0

I have a Categories table which has some duplicate Categories as described below,

`Categories`
+========+============+============+
| cat_id | cat_name   | item_count |
+========+============+============+
|      1 | Category 1 |         2  |
|      2 | Category 1 |         1  |
|      3 | Category 2 |         2  |
|      4 | Category 3 |         1  |
|      5 | Category 3 |         1  |
+--------+------------+------------+

Here is another junction table which relates to another Items table. The item_count in the first table is the total number of items per cat_id.

`Junction`
+========+=========+
| cat_id | item_id |
+========+=========+
|      1 |     100 |
|      1 |     101 |
|      2 |     102 |
|      3 |     103 |
|      3 |     104 |
|      4 |     105 |
|      5 |     106 |
+--------+---------+

How do I add or combine those items from the duplicate Categories into ones each having maximum item_count among their duplicates? (e.g. Category 1).

Also, if the item_count is the same for those duplicate ones, then the Category with maximum cat_id will be chosen and item_count will be combined to that record. (e.g.
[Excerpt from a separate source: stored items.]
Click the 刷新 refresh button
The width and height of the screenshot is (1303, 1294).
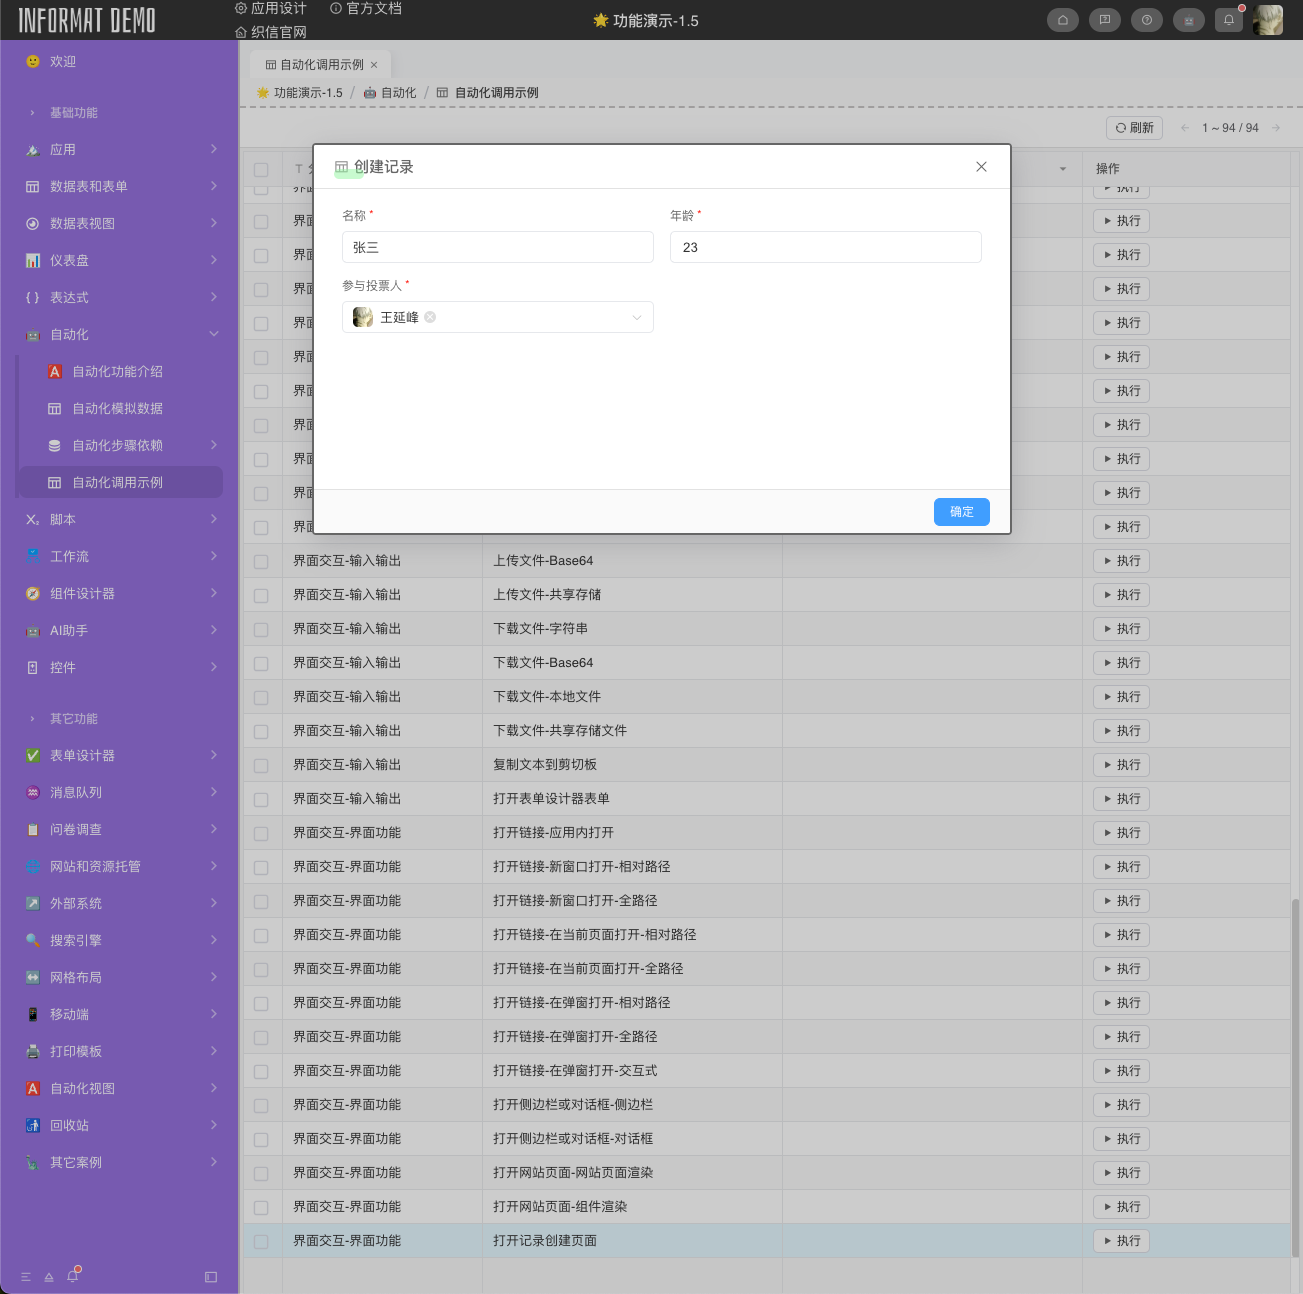[1134, 128]
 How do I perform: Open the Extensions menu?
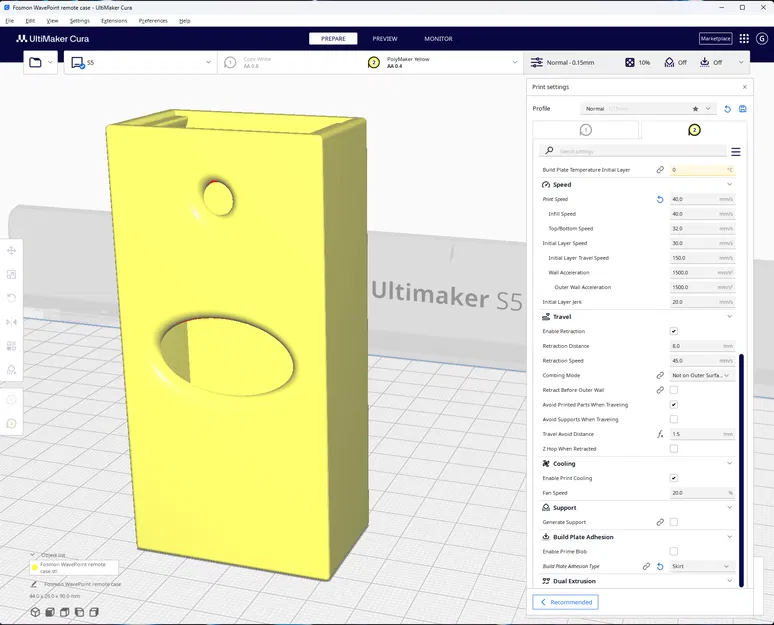[x=114, y=20]
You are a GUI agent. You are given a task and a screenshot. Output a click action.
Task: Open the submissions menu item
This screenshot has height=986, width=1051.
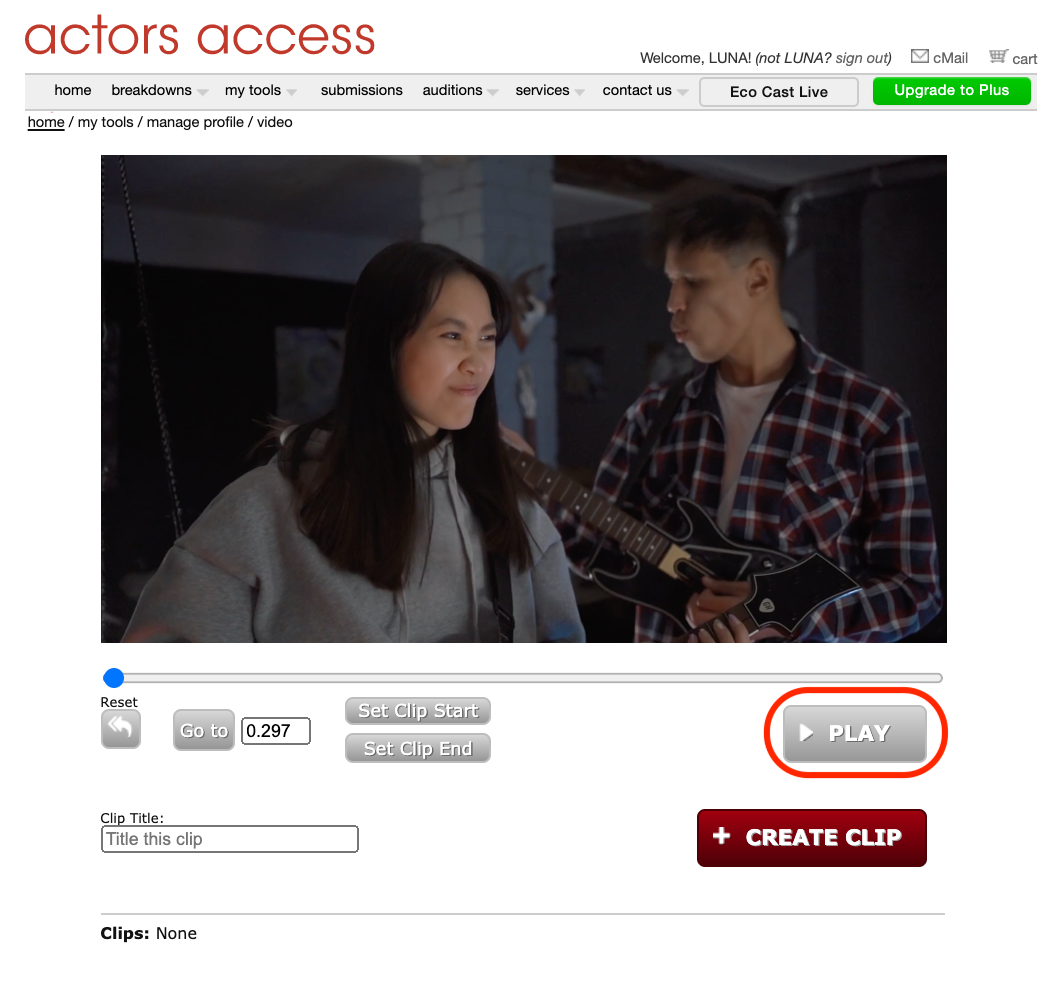(361, 90)
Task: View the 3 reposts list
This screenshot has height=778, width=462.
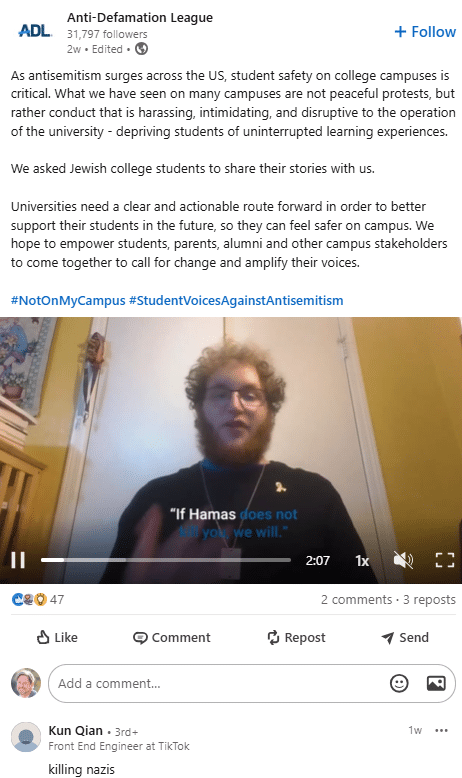Action: 429,599
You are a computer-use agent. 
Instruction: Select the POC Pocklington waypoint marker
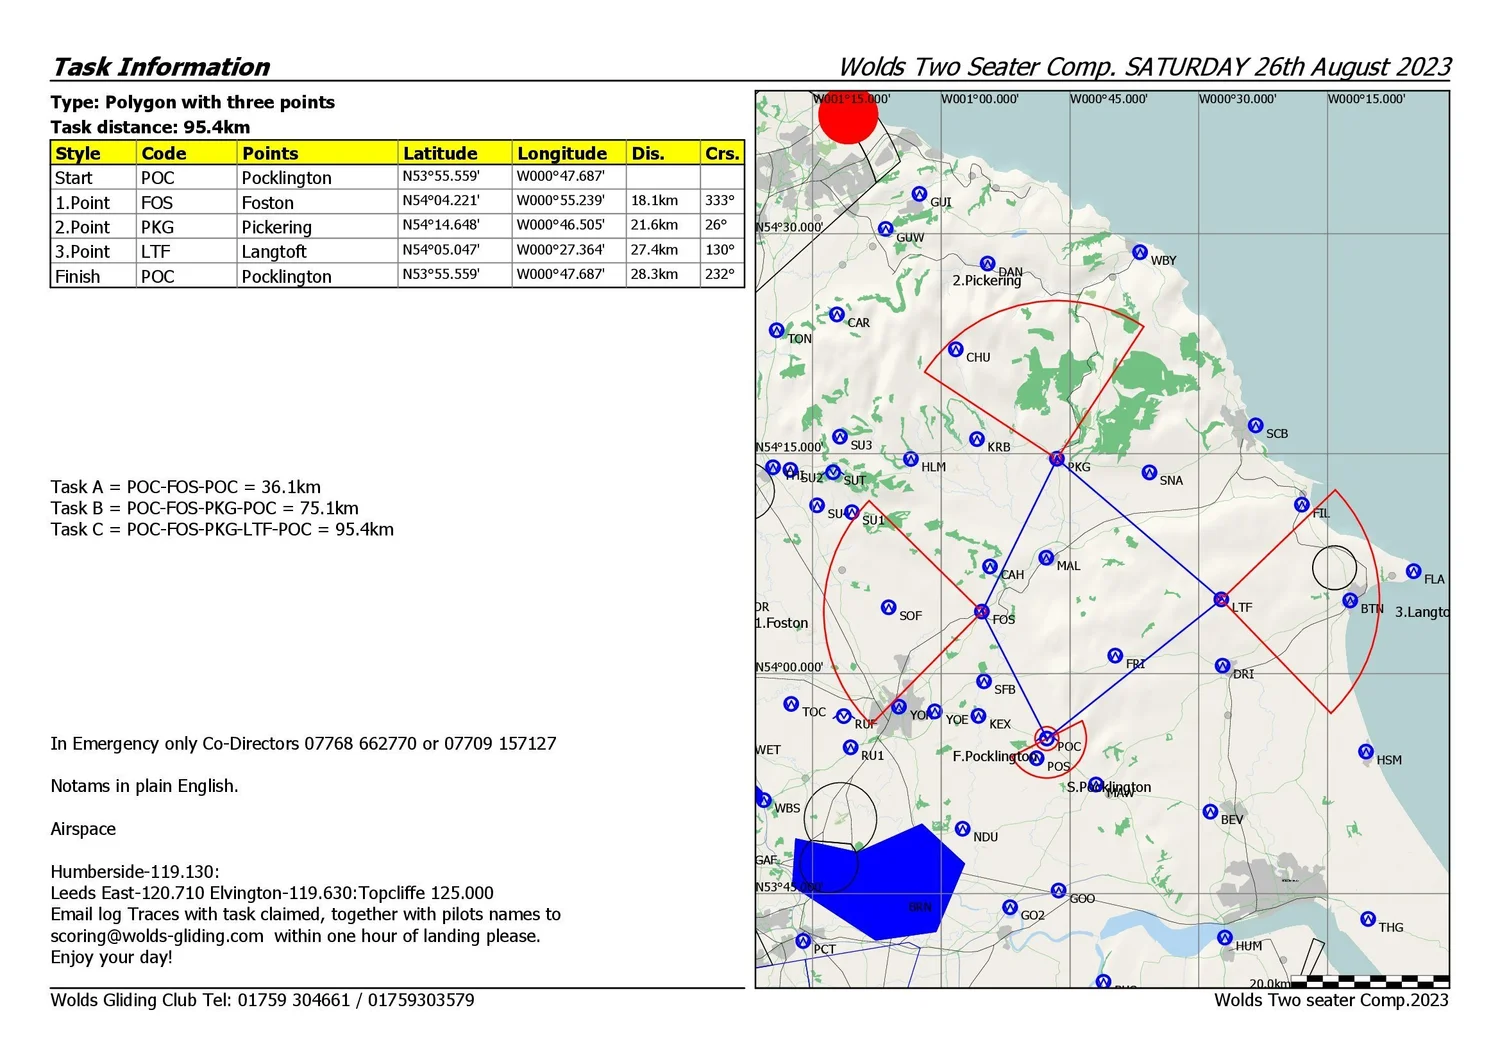(x=1046, y=737)
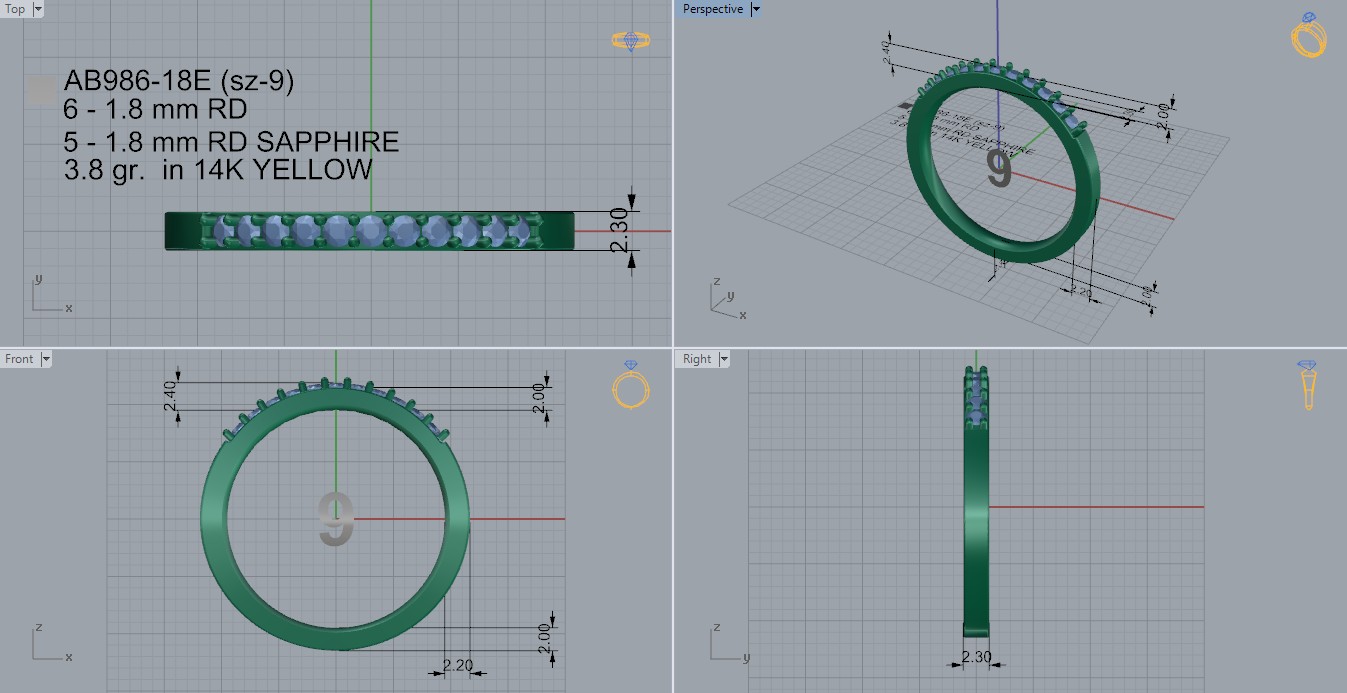This screenshot has height=693, width=1347.
Task: Activate the Perspective viewport title label
Action: (712, 9)
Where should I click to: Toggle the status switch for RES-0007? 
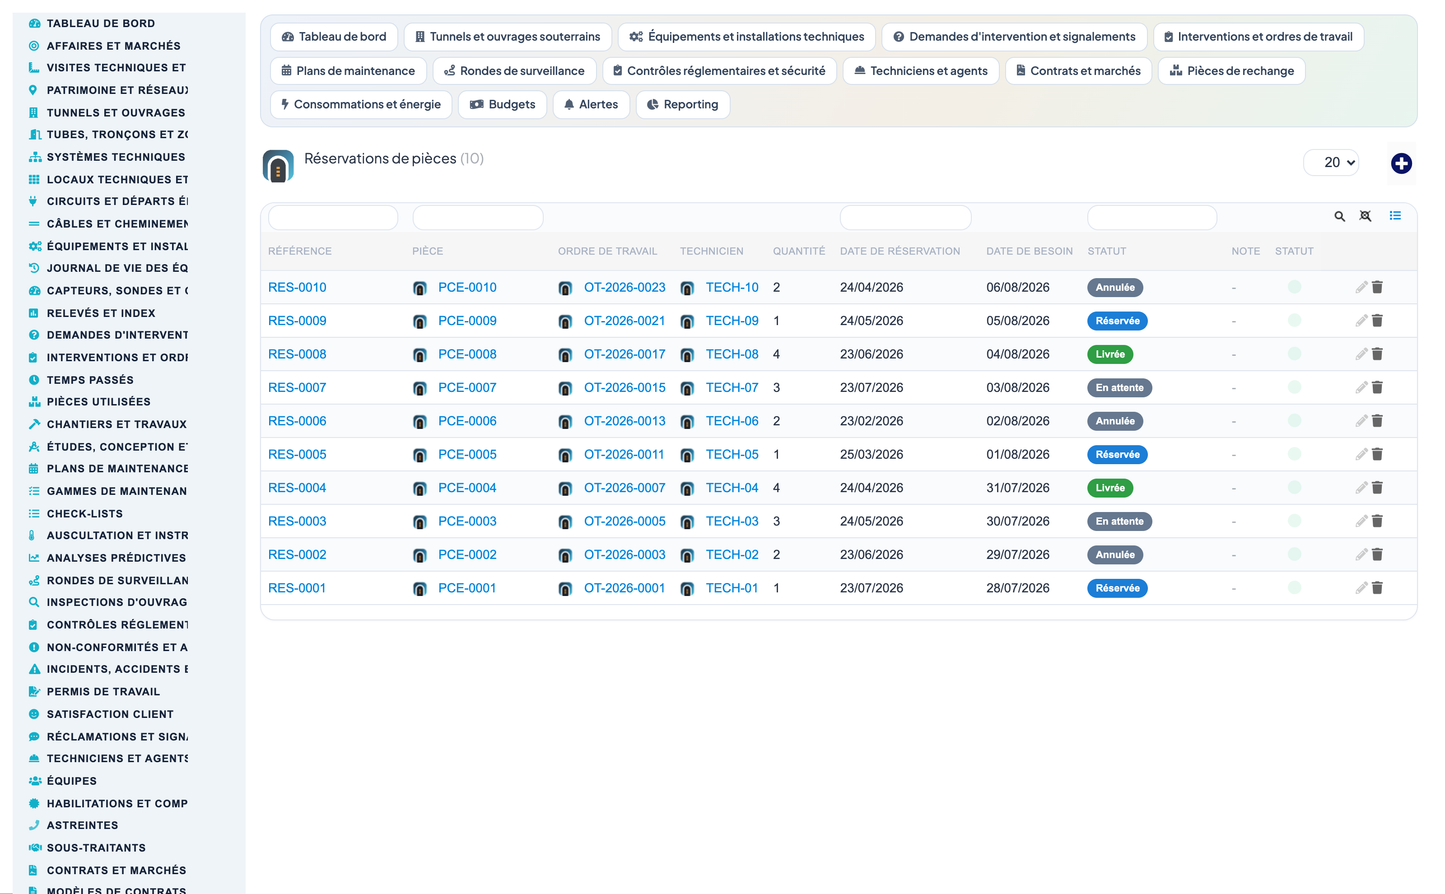click(x=1294, y=387)
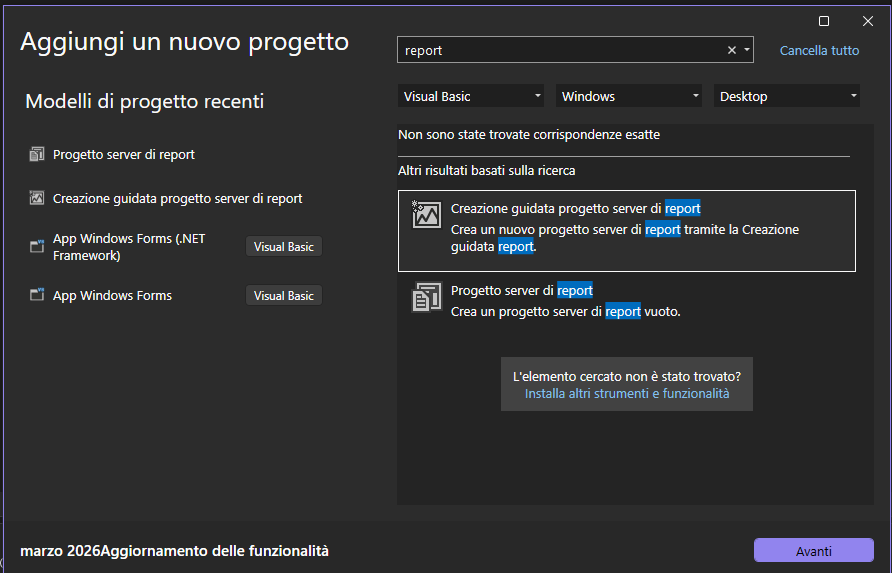892x573 pixels.
Task: Click recent Creazione guidata wizard icon
Action: (37, 198)
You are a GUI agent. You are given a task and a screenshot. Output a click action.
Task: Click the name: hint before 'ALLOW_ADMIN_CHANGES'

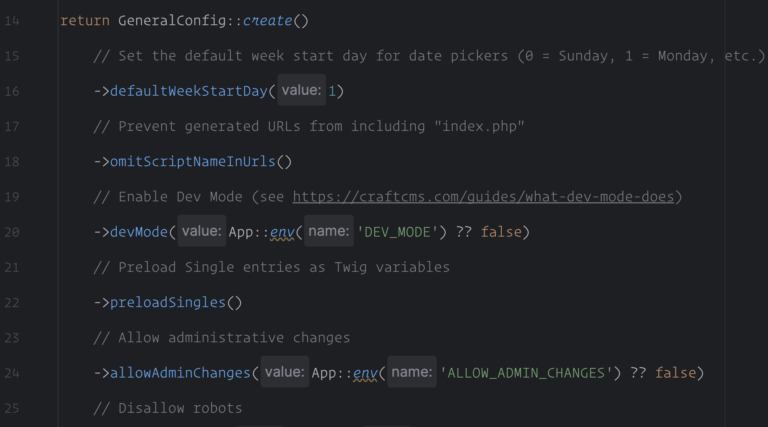[x=411, y=373]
Category 3).

Note: Instead of removing the duplicate records, the item_count will be set to 0.

Below is the expected result.

+========+============+============+
| cat_id | cat_name   | item_count |
+========+============+============+
|      1 | Category 1 |         3  |
|      2 | Category 1 |         0  |
|      3 | Category 2 |         2  |
|      4 | Category 3 |         0  |
|      5 | Category 3 |         2  |
+--------+------------+------------+

+========+=========+
| cat_id | item_id |
+========+=========+
|      1 |     100 |
|      1 |     101 |
|      1 |     102 |
|      3 |     103 |
|      3 |     104 |
|      5 |     105 |
|      5 |     106 |
+--------+---------+

In the result, there are two duplicates Category 1 and Category 3. And we have 2 scenarios,

  1. cat_id=2 is eliminated because its item_count=1 is less than that of cat_id=1 which is item_count=2.
  2. cat_id=4 is eliminated even though its item_count is the same as that of cat_id=5 since 5 is the maximum among duplicate Category 3.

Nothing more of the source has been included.